Помолчав с минуту, она продолжала:
— Ты одна, дитя мое, можешь не только помочь себе, но и меня избавить от многих неприятностей. Если ты бросишься не передо мной, а перед Тюфяевой на колени, будешь умолять ее простить тебя за все грубости и дерзости, которые ты ей говорила, искренно пообещаешь ей исправиться, сердце ее тронется… Да, да, я уверена, что она тронется твоим раскаянием.

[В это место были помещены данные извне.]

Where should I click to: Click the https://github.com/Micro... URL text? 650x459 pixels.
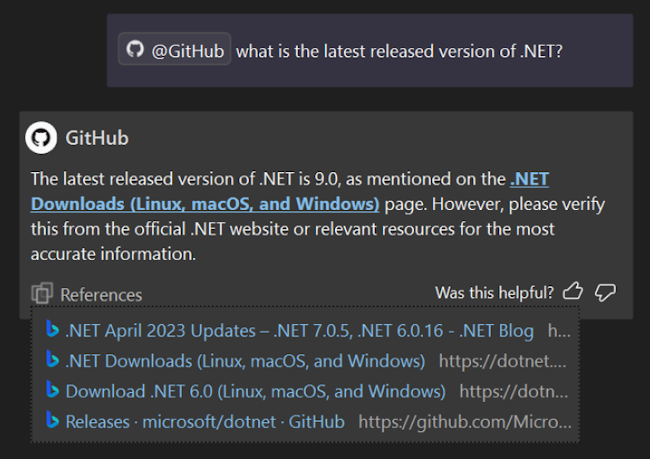tap(463, 422)
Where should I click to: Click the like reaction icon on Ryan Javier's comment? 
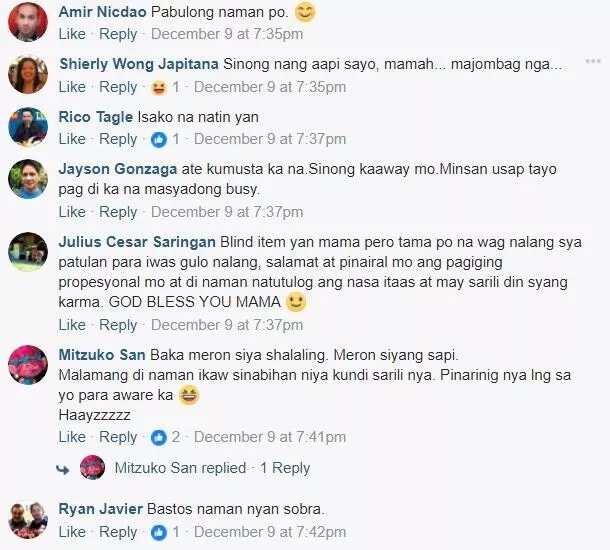pos(159,532)
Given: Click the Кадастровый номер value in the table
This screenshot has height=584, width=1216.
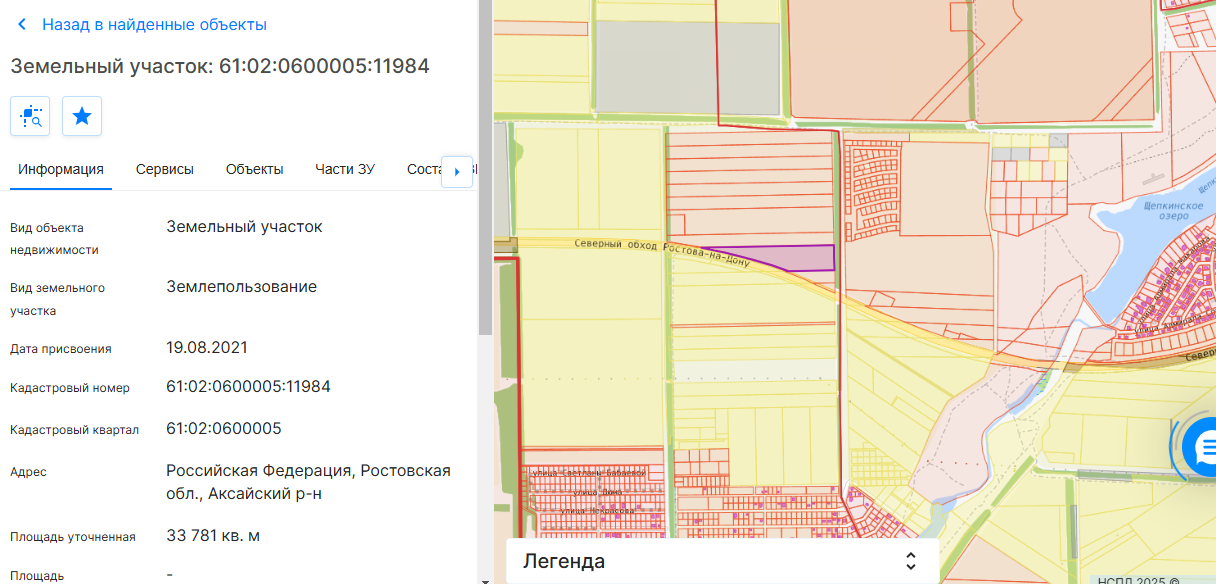Looking at the screenshot, I should coord(248,387).
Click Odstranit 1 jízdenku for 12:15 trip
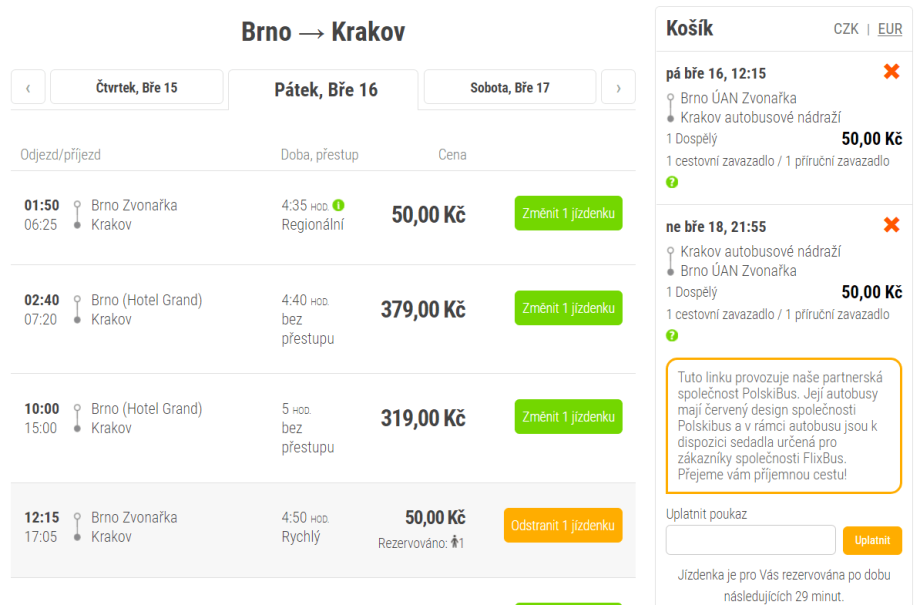This screenshot has height=605, width=920. (x=562, y=526)
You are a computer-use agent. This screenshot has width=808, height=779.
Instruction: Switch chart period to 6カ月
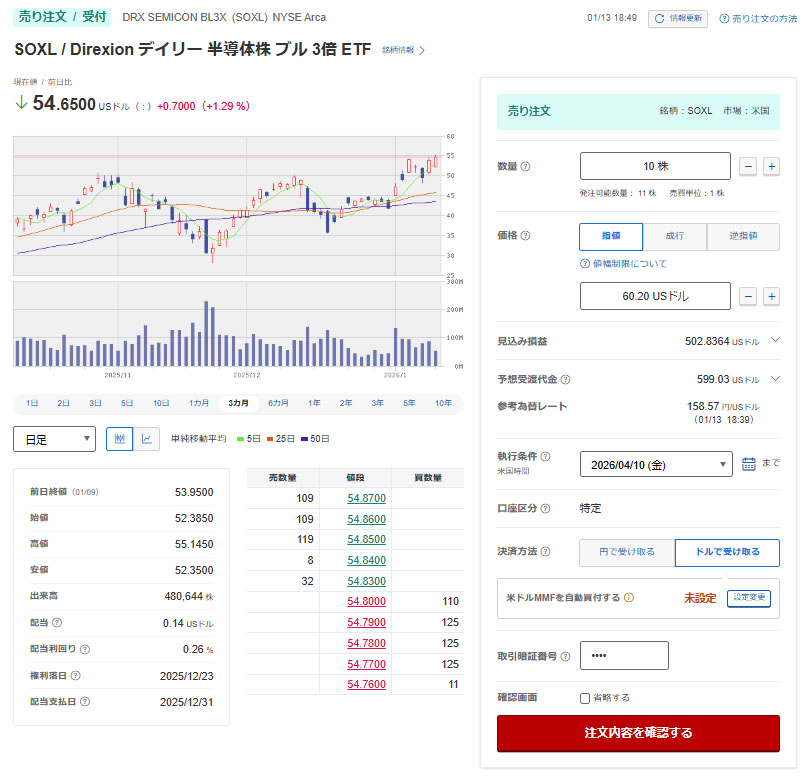coord(278,403)
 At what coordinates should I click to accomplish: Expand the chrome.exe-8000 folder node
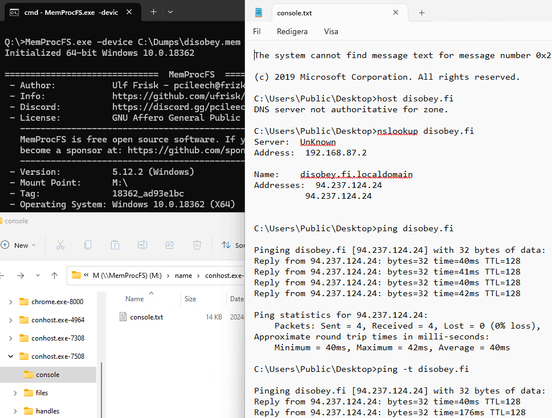[x=11, y=302]
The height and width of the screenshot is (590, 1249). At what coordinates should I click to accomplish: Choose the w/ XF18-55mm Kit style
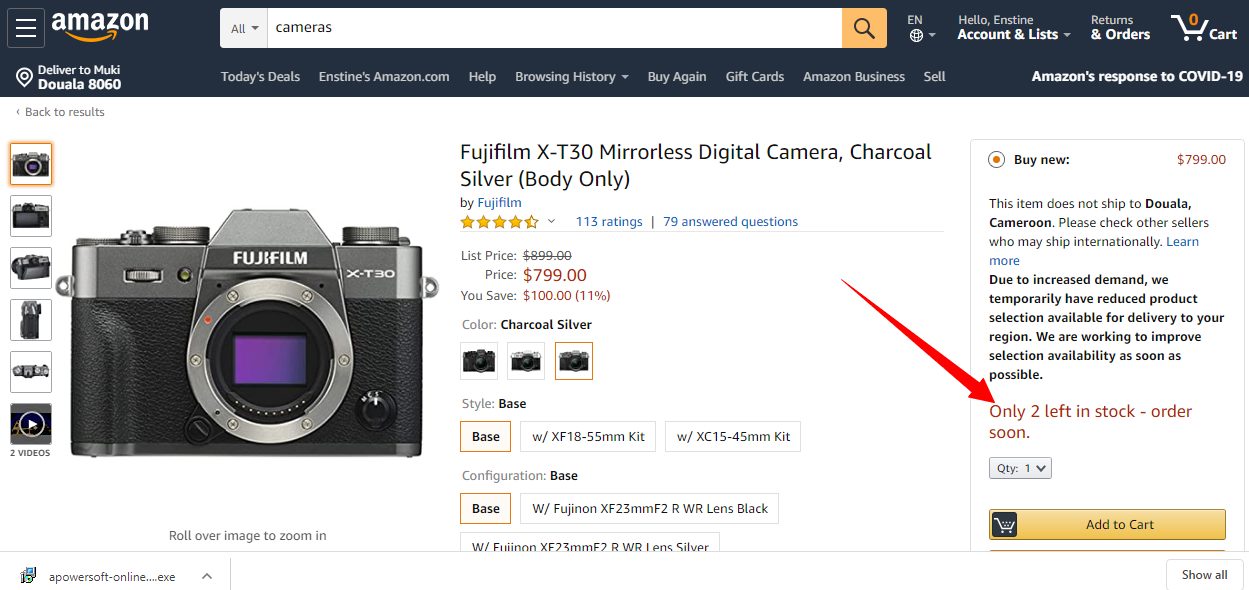pos(588,436)
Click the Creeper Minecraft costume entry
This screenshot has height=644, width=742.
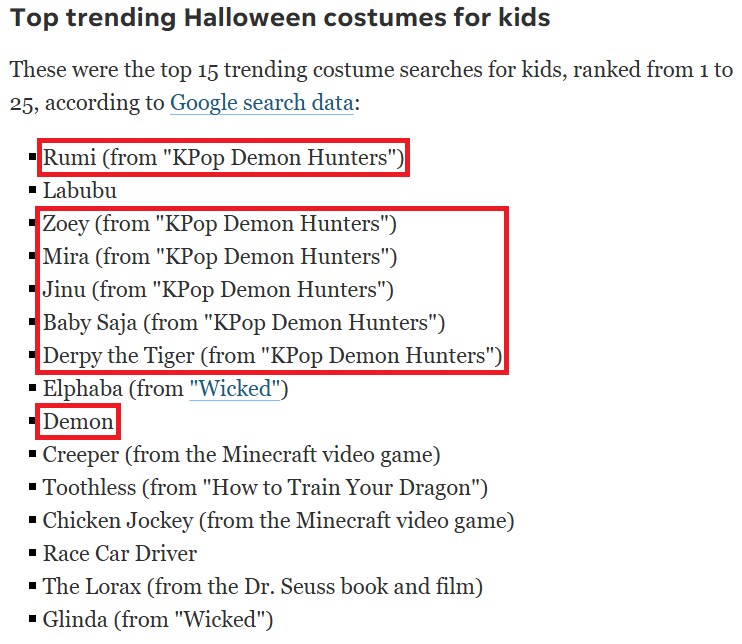point(241,455)
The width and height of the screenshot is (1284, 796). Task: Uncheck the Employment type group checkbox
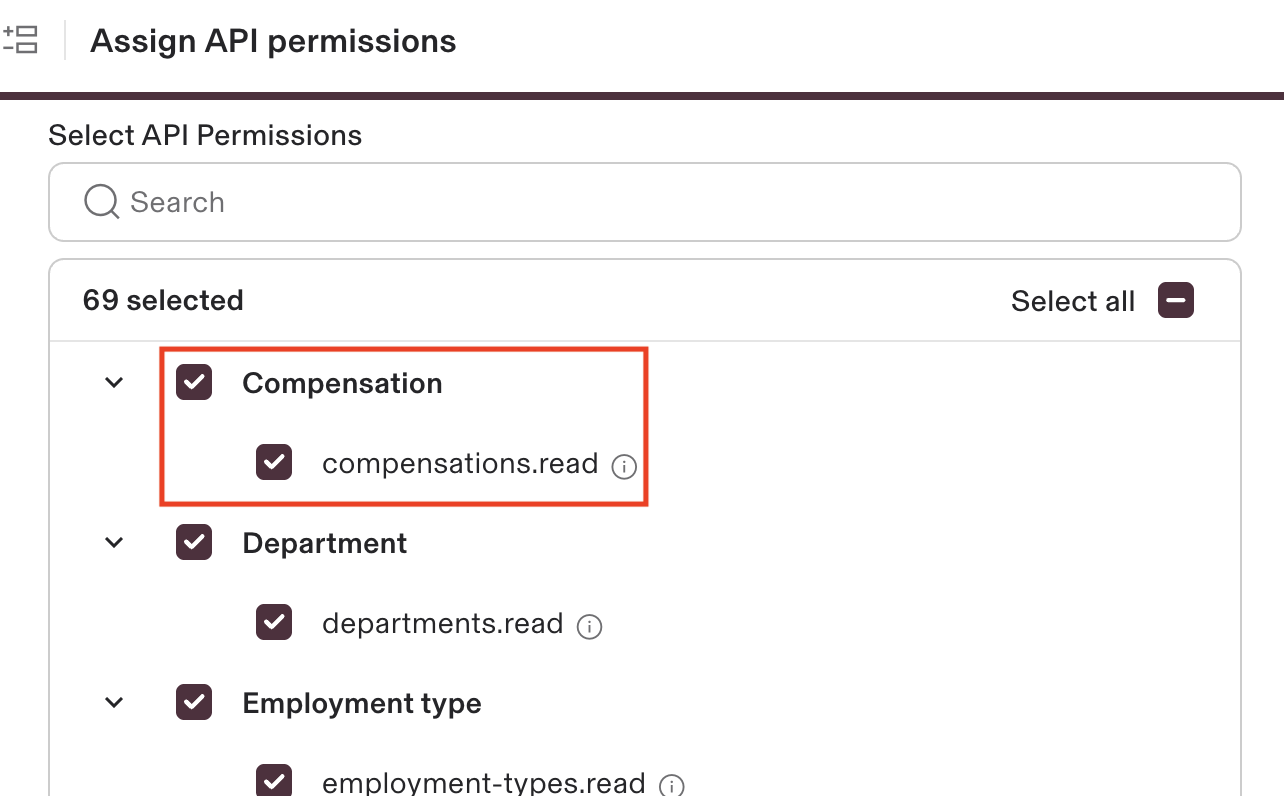click(x=194, y=703)
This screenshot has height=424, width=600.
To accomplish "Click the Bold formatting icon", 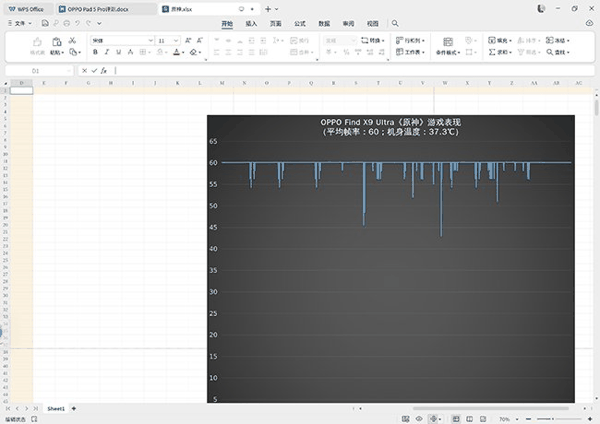I will [x=95, y=52].

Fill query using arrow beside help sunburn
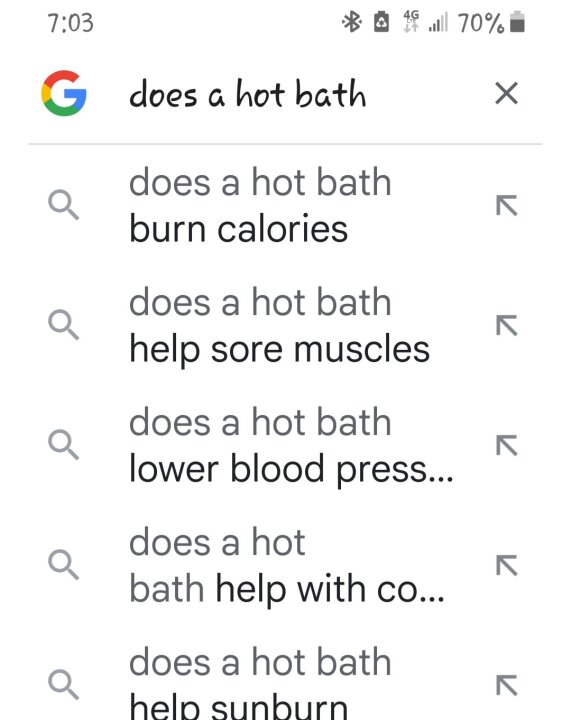[506, 686]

Это было уже слишком. Как ужаленная, вскочила я с колен. Вся горечь жестоких обид с новой силой затопила мне душу. Забыв институтские правила вежливости и утешаясь тем, что мне нечего больше терять, я бесстрашно начала говорить все, что приходило мне в голову.
— Maman! Вы требуете, чтобы я просила прощения. Но как просить прощения в том, в чем я не считаю себя виноватой? Вы советуете упасть на колени перед особой, которую презирают все воспитанницы без исключения, а я, кажется, больше других. Я скорее дам разрезать себя на куски, но этого не сделаю… Я знаю, меня вышвырнут отсюда, — продолжала я с трудом, сквозь душившие меня слезы. — Но за эту клевету я отомщу… Я даю клятву, что отдам всю свою жизнь на то, чтобы отомстить всем, всем… Мой дядя всегда может получить аудиенцию у государя… Я через него подам жалобу государю. И дядя расскажет ему, как здесь, вместо того чтобы защищать молодых девушек, на них возводят небылицы и выгоняют с позором…
При этих словах инспектриса вздрогнула и по своему обыкновению схватилась за виски. Но я не могла остановиться.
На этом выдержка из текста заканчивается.